§ PROBLEM STATEMENT: The answer must consist only of the lines from the line with "julio 2021 (657, 1290)" to the line with "Theme by Bosna Media (213, 1353)", both included, exactly as they stand below.

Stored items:
# # # #

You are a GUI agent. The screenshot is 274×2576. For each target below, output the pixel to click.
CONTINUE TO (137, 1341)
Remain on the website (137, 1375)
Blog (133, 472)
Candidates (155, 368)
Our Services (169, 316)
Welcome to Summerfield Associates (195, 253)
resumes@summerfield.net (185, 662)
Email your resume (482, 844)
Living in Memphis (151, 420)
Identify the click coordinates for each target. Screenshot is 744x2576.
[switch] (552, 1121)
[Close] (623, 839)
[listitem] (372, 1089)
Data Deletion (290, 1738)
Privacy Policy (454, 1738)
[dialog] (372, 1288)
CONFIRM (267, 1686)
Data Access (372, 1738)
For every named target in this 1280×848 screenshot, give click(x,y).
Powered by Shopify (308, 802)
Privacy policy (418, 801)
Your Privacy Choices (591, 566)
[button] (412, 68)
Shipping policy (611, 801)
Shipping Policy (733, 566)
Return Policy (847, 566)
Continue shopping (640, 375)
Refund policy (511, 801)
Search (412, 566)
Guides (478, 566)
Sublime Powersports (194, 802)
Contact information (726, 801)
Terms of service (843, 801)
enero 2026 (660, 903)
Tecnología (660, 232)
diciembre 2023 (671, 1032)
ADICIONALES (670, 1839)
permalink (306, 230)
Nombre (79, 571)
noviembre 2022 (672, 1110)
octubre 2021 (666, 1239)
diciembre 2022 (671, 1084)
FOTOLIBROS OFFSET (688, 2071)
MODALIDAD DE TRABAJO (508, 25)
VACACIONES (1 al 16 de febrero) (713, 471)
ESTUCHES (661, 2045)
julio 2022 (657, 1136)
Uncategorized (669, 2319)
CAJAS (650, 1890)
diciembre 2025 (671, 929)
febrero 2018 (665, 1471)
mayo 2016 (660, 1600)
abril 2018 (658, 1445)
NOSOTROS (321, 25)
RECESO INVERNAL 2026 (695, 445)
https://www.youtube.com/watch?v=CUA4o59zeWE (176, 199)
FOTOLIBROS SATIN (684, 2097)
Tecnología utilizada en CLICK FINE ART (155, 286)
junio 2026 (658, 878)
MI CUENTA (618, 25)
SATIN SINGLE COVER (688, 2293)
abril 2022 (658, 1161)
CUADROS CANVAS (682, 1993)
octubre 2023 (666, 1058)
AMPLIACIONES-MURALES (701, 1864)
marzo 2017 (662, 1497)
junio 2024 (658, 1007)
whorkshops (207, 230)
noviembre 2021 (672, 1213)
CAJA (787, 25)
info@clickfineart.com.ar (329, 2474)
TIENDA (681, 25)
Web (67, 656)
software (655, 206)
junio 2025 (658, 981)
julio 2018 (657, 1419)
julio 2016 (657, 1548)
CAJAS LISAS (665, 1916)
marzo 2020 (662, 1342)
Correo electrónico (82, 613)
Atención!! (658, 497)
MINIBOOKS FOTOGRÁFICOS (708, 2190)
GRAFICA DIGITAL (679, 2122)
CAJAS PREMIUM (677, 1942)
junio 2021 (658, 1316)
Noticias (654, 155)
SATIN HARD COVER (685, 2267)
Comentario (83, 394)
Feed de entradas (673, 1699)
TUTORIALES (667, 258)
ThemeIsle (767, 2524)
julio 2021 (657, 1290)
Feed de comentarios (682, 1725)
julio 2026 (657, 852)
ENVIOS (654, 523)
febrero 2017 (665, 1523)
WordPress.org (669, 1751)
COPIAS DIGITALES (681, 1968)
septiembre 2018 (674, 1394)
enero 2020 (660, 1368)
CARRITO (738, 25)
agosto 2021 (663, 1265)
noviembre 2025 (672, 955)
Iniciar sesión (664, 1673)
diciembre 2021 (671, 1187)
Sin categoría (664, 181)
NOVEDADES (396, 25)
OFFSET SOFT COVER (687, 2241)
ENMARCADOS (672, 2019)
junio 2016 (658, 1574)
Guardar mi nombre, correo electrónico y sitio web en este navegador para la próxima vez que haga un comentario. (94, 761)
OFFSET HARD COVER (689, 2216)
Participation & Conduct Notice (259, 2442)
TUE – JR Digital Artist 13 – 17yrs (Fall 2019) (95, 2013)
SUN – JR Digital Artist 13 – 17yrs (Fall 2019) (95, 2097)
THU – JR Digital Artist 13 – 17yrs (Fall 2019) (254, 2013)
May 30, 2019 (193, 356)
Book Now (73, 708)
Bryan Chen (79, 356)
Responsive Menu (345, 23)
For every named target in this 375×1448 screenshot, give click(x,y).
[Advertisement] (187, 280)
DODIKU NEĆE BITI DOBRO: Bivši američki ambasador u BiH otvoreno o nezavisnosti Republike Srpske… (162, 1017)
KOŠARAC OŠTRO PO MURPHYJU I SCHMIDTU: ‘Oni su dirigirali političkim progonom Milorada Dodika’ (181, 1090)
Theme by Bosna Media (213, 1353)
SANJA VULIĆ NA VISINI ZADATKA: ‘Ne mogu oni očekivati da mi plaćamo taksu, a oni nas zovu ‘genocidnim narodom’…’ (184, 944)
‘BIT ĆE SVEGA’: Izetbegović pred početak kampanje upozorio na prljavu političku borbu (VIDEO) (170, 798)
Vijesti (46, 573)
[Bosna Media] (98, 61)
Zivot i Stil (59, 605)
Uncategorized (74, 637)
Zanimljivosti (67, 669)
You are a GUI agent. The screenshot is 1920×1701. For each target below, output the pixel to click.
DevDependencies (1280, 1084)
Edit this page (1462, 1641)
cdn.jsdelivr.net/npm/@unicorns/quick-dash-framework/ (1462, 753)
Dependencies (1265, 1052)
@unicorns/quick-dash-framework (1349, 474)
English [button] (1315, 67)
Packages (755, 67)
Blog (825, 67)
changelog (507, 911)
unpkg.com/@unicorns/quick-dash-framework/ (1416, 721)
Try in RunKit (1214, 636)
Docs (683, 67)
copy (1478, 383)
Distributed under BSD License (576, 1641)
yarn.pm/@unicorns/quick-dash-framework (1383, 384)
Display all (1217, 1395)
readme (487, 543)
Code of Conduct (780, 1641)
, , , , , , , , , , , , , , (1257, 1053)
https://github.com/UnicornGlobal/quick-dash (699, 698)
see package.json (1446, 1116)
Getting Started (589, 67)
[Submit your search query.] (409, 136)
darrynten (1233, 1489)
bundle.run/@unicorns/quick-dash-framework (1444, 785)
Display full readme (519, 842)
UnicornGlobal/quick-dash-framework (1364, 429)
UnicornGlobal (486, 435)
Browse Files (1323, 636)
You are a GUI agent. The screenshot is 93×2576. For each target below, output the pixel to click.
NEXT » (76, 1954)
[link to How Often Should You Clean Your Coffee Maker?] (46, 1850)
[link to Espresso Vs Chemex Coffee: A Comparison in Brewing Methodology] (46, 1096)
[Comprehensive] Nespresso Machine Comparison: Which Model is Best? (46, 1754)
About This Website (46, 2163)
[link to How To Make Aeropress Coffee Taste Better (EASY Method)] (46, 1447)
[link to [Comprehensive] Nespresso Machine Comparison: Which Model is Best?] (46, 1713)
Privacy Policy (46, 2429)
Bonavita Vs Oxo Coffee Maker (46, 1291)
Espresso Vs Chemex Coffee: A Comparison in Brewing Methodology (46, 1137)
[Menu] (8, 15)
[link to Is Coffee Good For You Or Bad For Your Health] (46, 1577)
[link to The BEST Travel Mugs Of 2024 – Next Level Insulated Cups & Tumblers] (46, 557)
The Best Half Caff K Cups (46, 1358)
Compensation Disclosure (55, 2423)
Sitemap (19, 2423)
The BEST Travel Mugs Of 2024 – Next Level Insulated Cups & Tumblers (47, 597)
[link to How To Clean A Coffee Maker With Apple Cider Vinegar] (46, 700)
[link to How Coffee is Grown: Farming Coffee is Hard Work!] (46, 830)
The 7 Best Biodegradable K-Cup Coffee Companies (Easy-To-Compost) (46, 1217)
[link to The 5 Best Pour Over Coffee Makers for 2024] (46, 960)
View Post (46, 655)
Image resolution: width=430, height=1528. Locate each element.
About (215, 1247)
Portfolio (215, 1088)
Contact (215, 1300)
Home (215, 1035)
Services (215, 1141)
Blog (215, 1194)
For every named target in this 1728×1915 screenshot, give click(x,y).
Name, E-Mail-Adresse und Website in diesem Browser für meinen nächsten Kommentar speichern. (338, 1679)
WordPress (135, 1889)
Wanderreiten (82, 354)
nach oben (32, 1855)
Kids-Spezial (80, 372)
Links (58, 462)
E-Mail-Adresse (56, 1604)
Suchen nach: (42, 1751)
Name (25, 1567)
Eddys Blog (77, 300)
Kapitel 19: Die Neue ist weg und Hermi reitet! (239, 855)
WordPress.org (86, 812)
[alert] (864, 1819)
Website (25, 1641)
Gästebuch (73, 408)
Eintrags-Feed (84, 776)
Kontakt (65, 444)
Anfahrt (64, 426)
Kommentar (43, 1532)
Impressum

# # # #

§ TASK RESPONSE:
julio 2021 (657, 1290)
Feed de comentarios (682, 1725)
julio 2026 (657, 852)
ENVIOS (654, 523)
febrero 2017 (665, 1523)
WordPress.org (669, 1751)
COPIAS DIGITALES (681, 1968)
septiembre 2018 (674, 1394)
enero 2020 (660, 1368)
CARRITO (738, 25)
agosto 2021 (663, 1265)
noviembre 2025 (672, 955)
Iniciar sesión (664, 1673)
diciembre 2021 (671, 1187)
Sin categoría (664, 181)
NOVEDADES (396, 25)
OFFSET SOFT COVER (687, 2241)
ENMARCADOS (672, 2019)
junio 2016 (658, 1574)
Guardar mi nombre, correo electrónico y sitio web en este navegador para la próxima vez que haga un comentario. (94, 761)
OFFSET HARD COVER (689, 2216)
Participation & Conduct Notice (259, 2442)
TUE – JR Digital Artist 13 – 17yrs (Fall 2019) (95, 2013)
SUN – JR Digital Artist 13 – 17yrs (Fall 2019) (95, 2097)
THU – JR Digital Artist 13 – 17yrs (Fall 2019) (254, 2013)
May 30, 2019 (193, 356)
Book Now (73, 708)
Bryan Chen (79, 356)
Responsive Menu (345, 23)
For every named target in this 375×1448 screenshot, give click(x,y).
[Advertisement] (187, 280)
DODIKU NEĆE BITI DOBRO: Bivši američki ambasador u BiH otvoreno o nezavisnosti Republike Srpske… (162, 1017)
KOŠARAC OŠTRO PO MURPHYJU I SCHMIDTU: ‘Oni su dirigirali političkim progonom Milorada Dodika’ (181, 1090)
Theme by Bosna Media (213, 1353)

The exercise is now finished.